**EXTRACT:**
Feedback: Reach the Heart Through the Brain

Never turn down a breath mint. Feedback is a gift.

Of course the gift’s presentation can make a big difference.

Performance accountability is among the most important parts of a leader’s role. Yet many leaders are simply inept at providing feedback and coaching that helps more than hurts.

In fact, implicit (or explicit) blame is a prominent ingredient in many of the “coaching” messages leaders send. Unfortunately, blame is the water in which dreams and relationships drown.

Dr. Tim Irwin, an organizational psychologist and executive coach, believes there’s a better way. His research shows the right kind of positive affirmation has a profound effect on a person’s brain—an effect that promotes a sense of personal well-being which leads to better performance. Criticism, he says, produces the opposite effect.

Dr. Irwin has invested a career in advising, studying, and learning from thousands of leaders around the world. He’s consulted for a wide range of U.S. companies including SunTrust Banks, Chick-fil-A, IBM, Gerber, Coca-Cola and Ritz Carlton.

He details a fresh approach to feedback his new book Extraordinary Influence: How Great Leaders Bring Out the Best in Others. I asked him to share some of his insights.

Rodger Dean Duncan: You report on brain research that highlights “affirmation” as a powerful influencer. In layman’s terms, what is affirmation and how does it differ from a pat on the back?

Tim Irwin: Who doesn’t like a sincere compliment? My wife wore a new Spring outfit this morning, and as she left for work, I told her she looked nice. She smiled, said thank you and then immediately made sure I remembered we were having dinner with neighbors tonight. A compliment goes skin deep. It conveys esteem and appreciation, but a compliment is not a deep affirmation of who we are.

**TASKS FOR THIS EXERCISE:**
• 1. Reproduce the passage of the feedback article from "Feedback: Reach the" up to and including "and relationships drown.".
• 2. According to the feedback article, what is Dr. Tim Irwin's profession?

**MATERIAL:**
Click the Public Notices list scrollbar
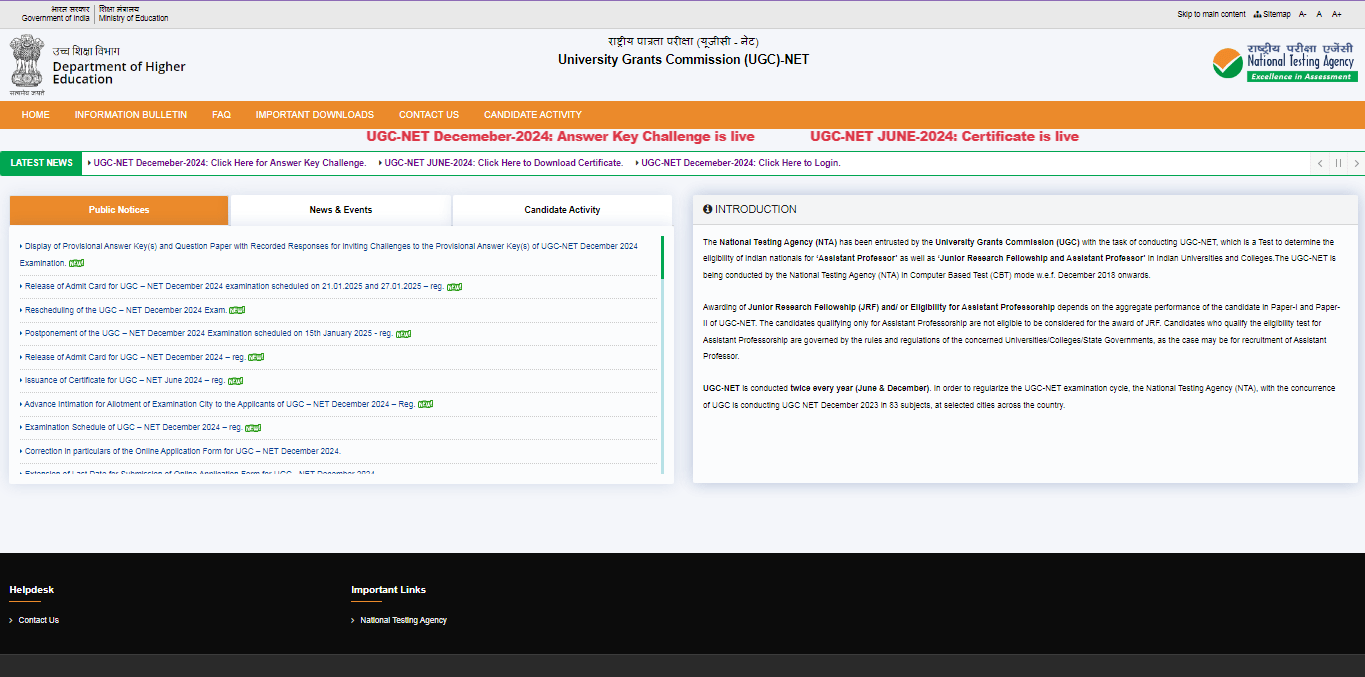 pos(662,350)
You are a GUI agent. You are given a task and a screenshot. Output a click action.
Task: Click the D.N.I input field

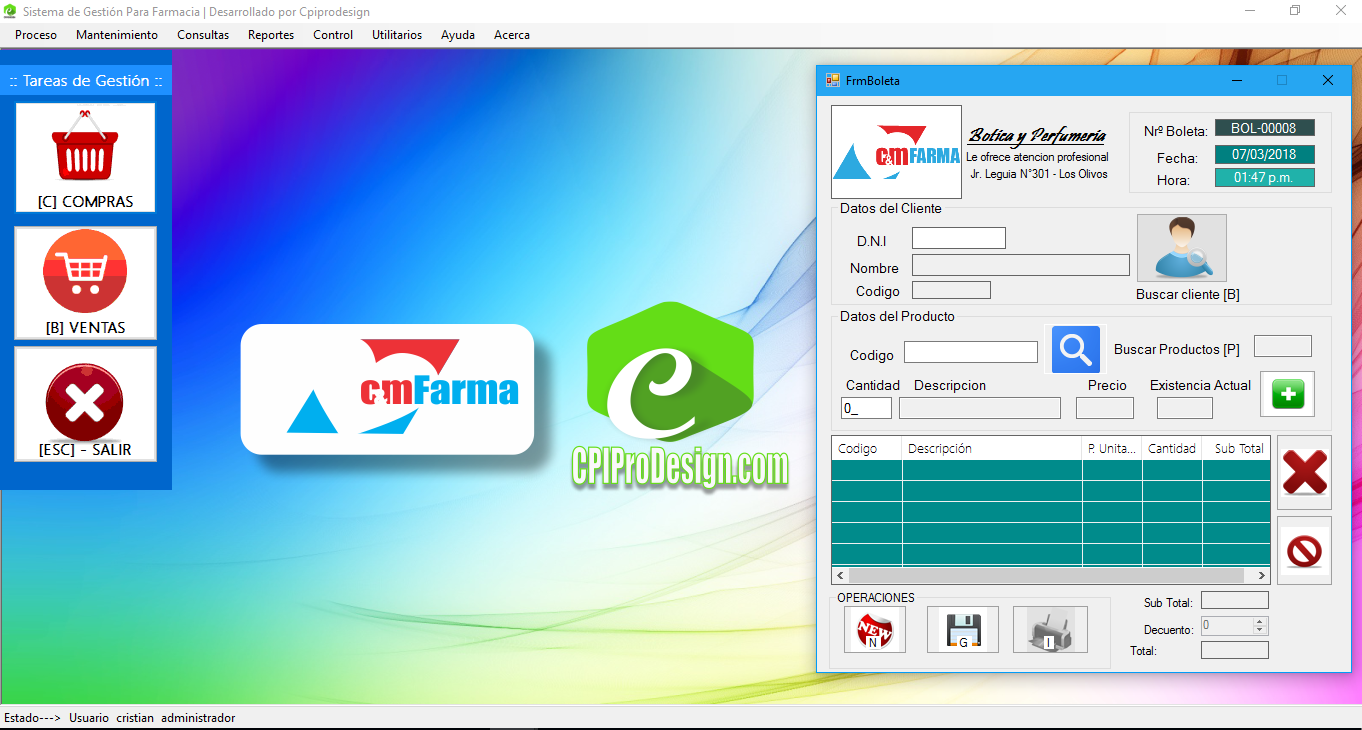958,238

* * *

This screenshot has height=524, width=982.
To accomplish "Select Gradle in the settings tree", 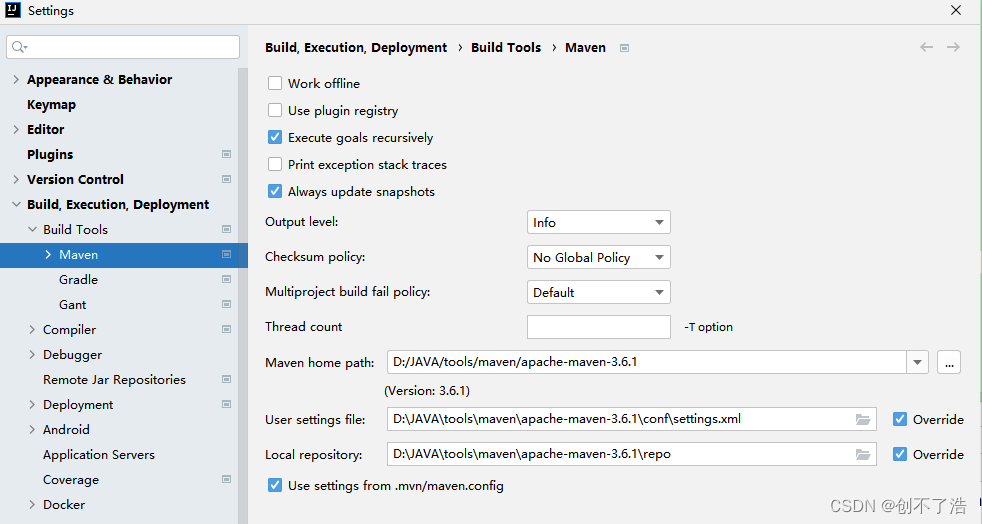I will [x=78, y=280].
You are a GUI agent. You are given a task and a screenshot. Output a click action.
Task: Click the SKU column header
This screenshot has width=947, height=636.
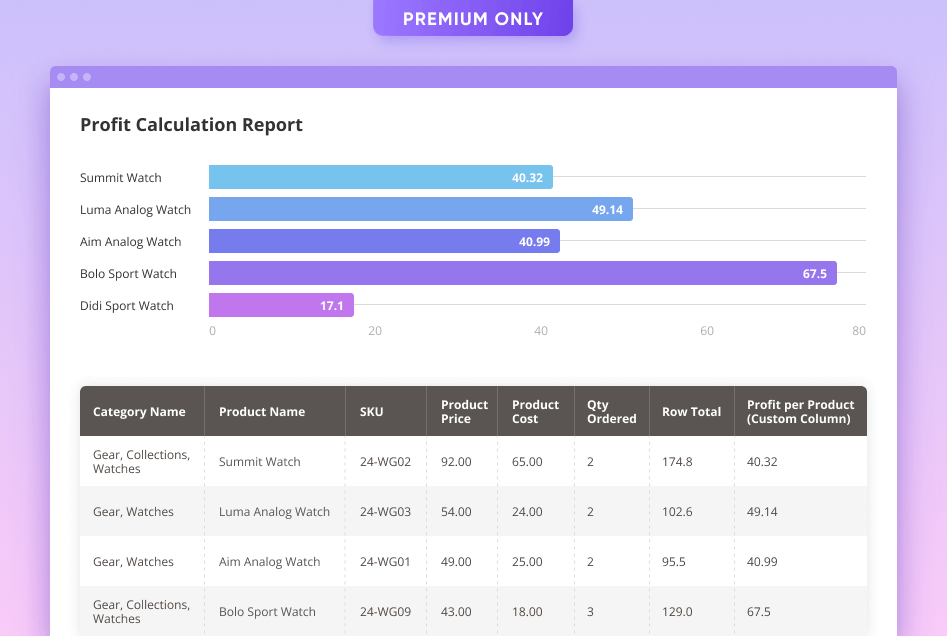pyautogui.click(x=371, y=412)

---

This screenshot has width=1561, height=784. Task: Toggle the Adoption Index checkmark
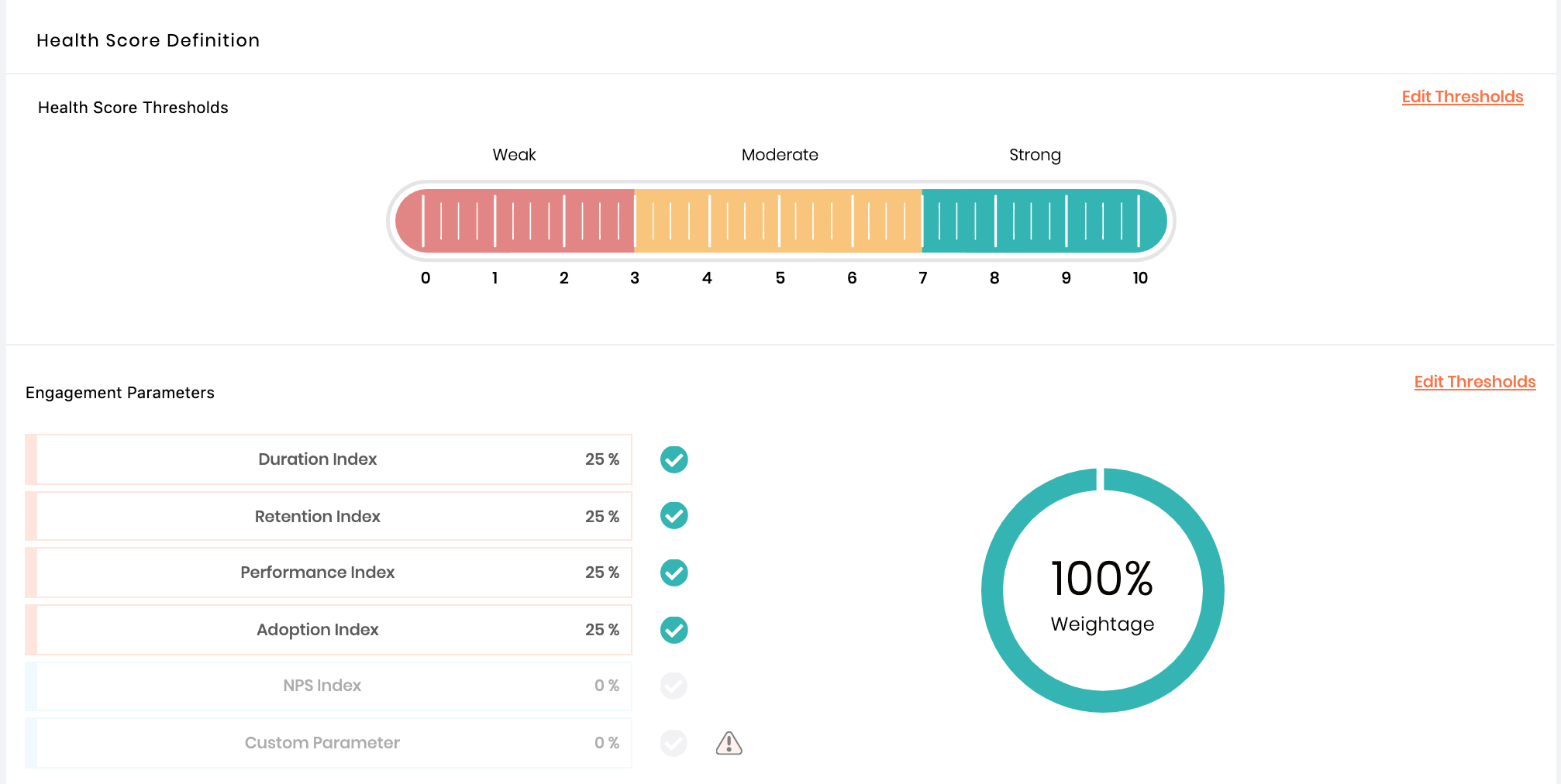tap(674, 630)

**ANSWERS FOR THE EXERCISE:**
• 1.
Feedback: Reach the Heart Through the Brain

Never turn down a breath mint. Feedback is a gift.

Of course the gift’s presentation can make a big difference.

Performance accountability is among the most important parts of a leader’s role. Yet many leaders are simply inept at providing feedback and coaching that helps more than hurts.

In fact, implicit (or explicit) blame is a prominent ingredient in many of the “coaching” messages leaders send. Unfortunately, blame is the water in which dreams and relationships drown.

• 2. He is an organizational psychologist and executive coach.